ABOVE PHOTO:  Rev. Dr. Martin Luther King

This year’s Martin Luther King Day was a celebration of King the Dreamer and King the Activist.

By Denise Clay

For many of the history books, the story of the Rev. Dr. Martin Luther King starts at the “I Have A Dream” Speech and the March on Washington and ends at his assassination in April 1968 without a whole lot of study about his life in between.

But while those two events were significant, the emphasis on them ignores the King that spoke out against the Military Industrial Complex, demanded the full power of the vote for everyone and championed economic justice as a way of gaining true economic equality.

It was the King that the history books don’t discuss all that much that took center stage during Monday’s observance of the Martin Luther King Day of Service.

From volunteer projects at Girard College focused on the right to vote and how important it is for everyone to have access to it to a march for economic justice, better schools and an end to police brutality, the King who understood that his dream of an America where skin color takes a backseat to character was memorialized.

For the sixth year in a row, this year’s signature project for the Greater Martin Luther King Day of Service was held at Girard College in North Philadelphia. This year’s projects focused on the 50th Anniversary of the Voting Rights Act of 1965 and included volunteers such as Mayor Michael Nutter and Sen. Bob Casey helping people to register to vote, making sure you know who your elected officials are, and creating signs in the various languages spoken in Philadelphia that will be placed at polling places where English is a second language to let people know where they can vote.

With the assaults that the Voting Rights Act has taken in recent years, it’s more important than ever for people to know their rights, said Todd Bernstein, president of Global Citizen and founder of the Martin Luther King Day of Service.

“We are celebrating the law that legally reversed racial discrimination in voting,” Bernstein said. “However, since then provisions of the Voting Rights Act have been reversed and continue to be challenged around the nation. As we mark this important anniversary, we must find ways of encouraging voter participation, not reducing it.”

Among those ways to encourage participation was a training session for language interpreters put together by the Philadelphia City Commissioners, the people responsible for how the city votes, Bernstein said.

In addition to the signature project, which focused on voting rights, King’s desire for economic justice was addressed at the Jobs and Opportunity Fair, also held at Girard College. Workshops on resume writing, interviewing, starting a small business and employment for military veterans and ex-offenders and the chance to apply for jobs with Temple University, Target, CVS Health and the City of Philadelphia were just some of the things that participants in the fair were able to access.

But as afternoon turned into evening, thousands gathered at the School District of Philadelphia’s headquarters at 440 N. Broad Street to demand better schools, economic justice and an end to police brutality as part of the MLK DARE (Day of Action, Resistance and Empowerment) Coalition’s march.

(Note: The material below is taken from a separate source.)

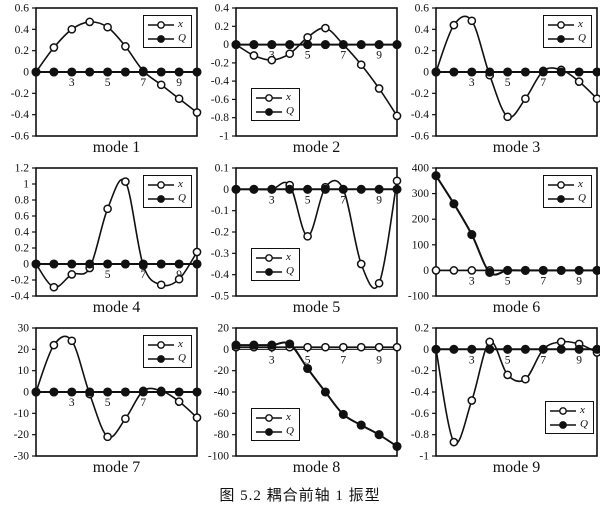  I want to click on y-axis: 1.2 1 0.8 0.6 0.4 0.2 0 -0.2 -0.4, so click(24, 233).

Marchers headed down Broad Street toward City Hall and walked down Market Street to the Independence Visitors Center at 6th and Market for a rally that featured advocates for education, economic justice and police reform demanding that American finally cover the Blank Check that King talked about.

With Independence Mall and the President’s House, a memorial to President George Washington’s slaves, in the background, a call for justice was issued by a group of speakers that included Avenging the Ancestors Coalition founder Michael Coard, Parents United founder Helen Gym, and members of POWER (Philadelphians Organized to Witness, Empower and Rebuild).